In 1978, he was appointed mission information and education officer at the Episcopal Church Center in New York. During his 10-year tenure he visited almost every province of the Anglican Communion and produced World Mission News, a newsletter about Anglican affairs and the worldwide missionary work of the Church. He also founded Anglicanos, a similar publication in Spanish in 1984.

On March 11, 1987, he was elected bishop of the Diocese of Venezuela. His consecration took place on July 11, 1987 at St. Mary's Cathedral, Caracas. James Ottley, Bishop of Panama and President of Province IX, presided at the ceremony. The co-consecrators were Orland U. Lindsay, primate of the West Indies; Olavo V. Luiz, primate of Brazil; and Haydn Jones, retired bishop of Venezuela.

In October 1988, the University of the South awarded him a doctor of divinity degree honoris causa.

During his episcopate in Venezuela, he led the Church in that country from a chaplaincy church to a national church under Venezuelan leadership. His dreams were realized on April 8, 1995, when a special convention of the Church in Venezuela elected Orlando Guerrero, a 50-year-old priest, ordained in 1980, as the first Venezuelan national to be elected to the Anglican episcopate.

Before his departure from Caracas, the President of Venezuela, Rafael Caldera, granted him the Order of the Liberator Simón Bolívar for his contribution to "the moral and spiritual welfare" of the country.

As Assistant Bishop of Atlanta he worked closely with the diocesan, Frank Allan.
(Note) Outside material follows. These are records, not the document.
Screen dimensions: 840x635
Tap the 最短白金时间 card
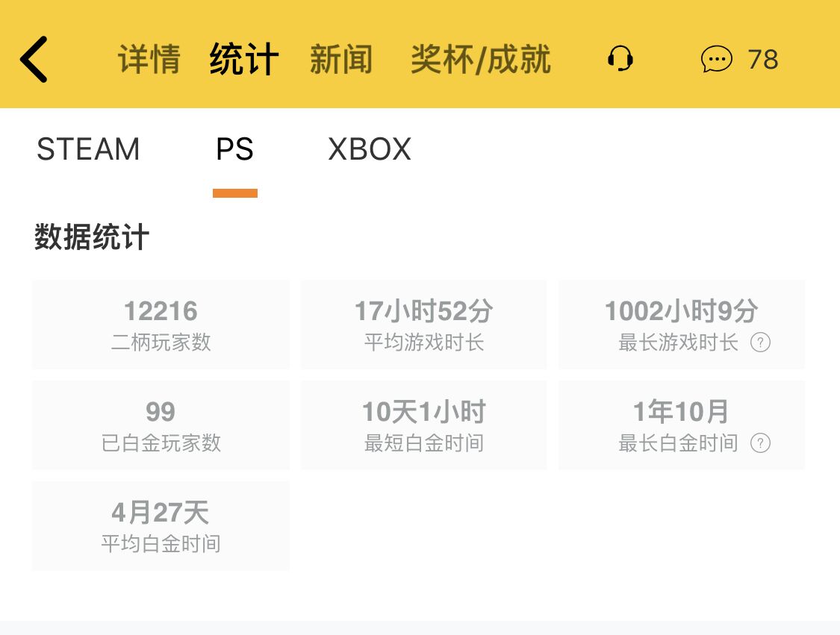click(423, 425)
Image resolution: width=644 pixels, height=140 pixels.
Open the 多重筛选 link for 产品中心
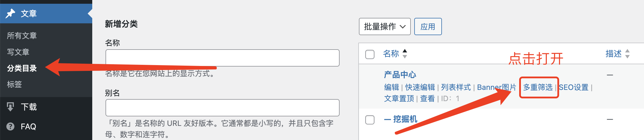pos(538,87)
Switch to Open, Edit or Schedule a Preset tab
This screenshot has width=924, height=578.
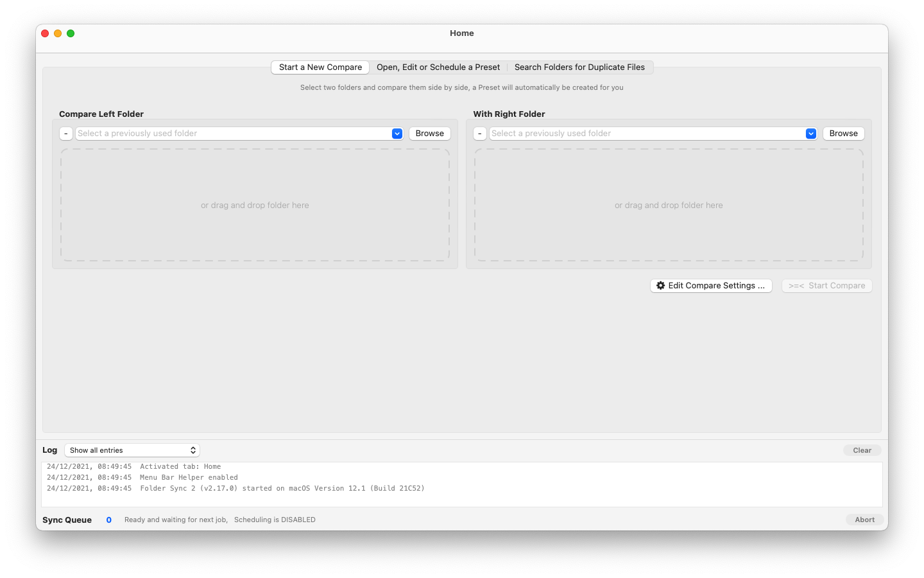point(438,67)
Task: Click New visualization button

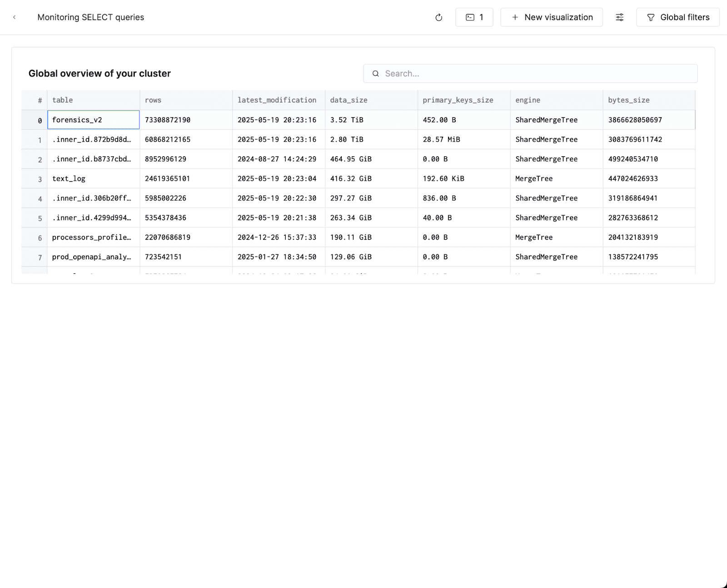Action: pyautogui.click(x=552, y=17)
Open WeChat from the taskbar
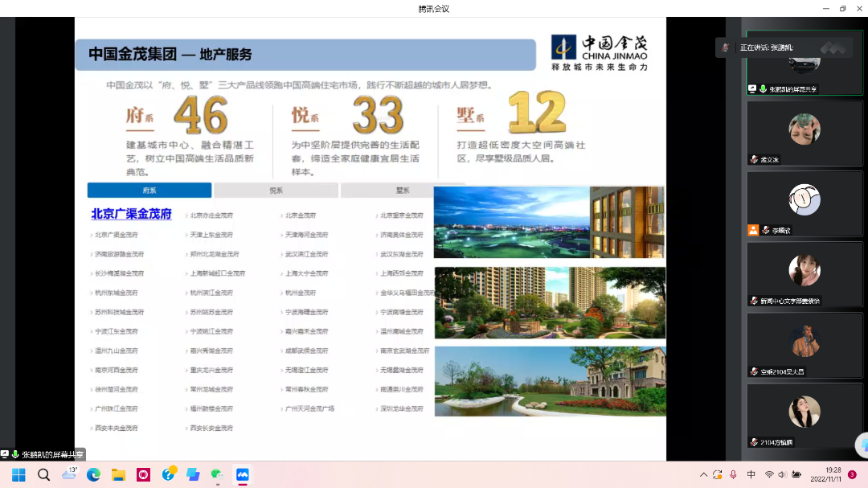This screenshot has height=488, width=868. click(217, 474)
Besides the normal pastoral work of the diocese, he helped in deployment, higher education, and ecumenical relations, Hispanic ministry and relations with the companion diocese of Ecuador.

In 1999 he accepted the invitation of the Diocese of Alabama to do the same ministry as assistant bishop after his retirement in Miami in 2002. He attended, in several capacities, all the General Conventions of the Episcopal Church since 1969.

Soto and his wife, Nina, a Christian educator also a native of Cuba, have four grown children and six grandchildren who live in the Chicago, Washington, San Diego and Sacramento. Nina is the editor of Día a Día, the Spanish version of Forward's Day by Day in Spanish.

From May 1, 1995 until his retirement in 2002, he was Assistant Bishop of Atlanta sharing the pastoral ministry with the diocesan, Frank Allan. The Diocese of Atlanta has 90 congregations and nearly 300 clergy. As Assistant Bishop, he helped in the episcopal ministry and served in deployment, higher education, ecumenical relations, Hispanic ministry and relations with the companion diocese of Ecuador.

Soto died on August 5, 2015, in Northwestern Memorial Hospital in Chicago IL. He was eighty-two years old.